At our shop, we suggest a new cassette every 2 times you replace your chain, IF you stay on top of your maintenance schedule. With 99% of customers this would mean a new cassette every 1-2 years depending on how much you ride it. If you are a commuter and ride everyday, your timeframe for replacement gets much smaller.
We would also assess the condition of the bike. If it looks like it has been neglected, we can, with high confidence (we do hundreds of these bikes a year), tell that you would need a new cassette as well.
What I tell every customer in your situation is as follows:
A chain that is not cleaned regularly will attract and hold dirt. That dirt will act like 50-grit sandpaper on everything it touches. When the chain stretches out, it will wear the cassette equally. If we try to put a new chain on a worn out cassette, the teeth on the old cassette will match the old worn out chain and won’t properly hold the new chain. We recommend replacing the cassette for every 2 chains so we can guarantee shifting performance from our tune. If replacing the cassette is something you want to hold off on we can try to put a new chain on the old cassette, however we may find that we can tell what your favorite gears are and it may skip under load.
You can always ask them to just put a chain on, check to see if they can make the adjustment, and call you if it is skipping or poorly shifting.
However, since your chain and cassette were only a month old when the chain snapped, unless you have a bent/broken tooth on your cassette, it should be good if everything else is adjusted correctly.
As far as the snapped chain, it may come from manufacturer defect, improper installation, or you may need to revise your shifting strategy.

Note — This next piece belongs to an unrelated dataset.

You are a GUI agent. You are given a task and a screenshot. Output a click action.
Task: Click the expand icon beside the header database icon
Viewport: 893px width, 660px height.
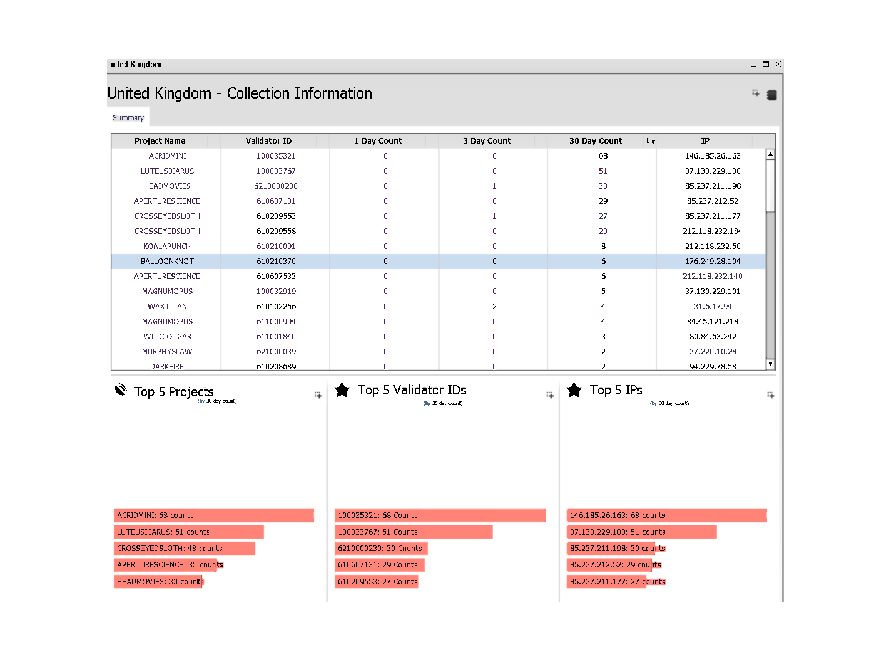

You want to make sure you’re not cross-chaining. This will put a lot of stress on the components and will wear things out quickly and possibly snap your chain. Also, your bike doesn’t have a clutch, so you have to back off on power when your shifting. Right before you’re about to shift, let off pedaling a bit and wait for the gear to change. This will increase shifting speed and accuracy.
We do see a lot of customers resolve shifting problems with proper information on shifting. (If you’re shifting the proper way, then disregard. It’s more for people who will view this post later.)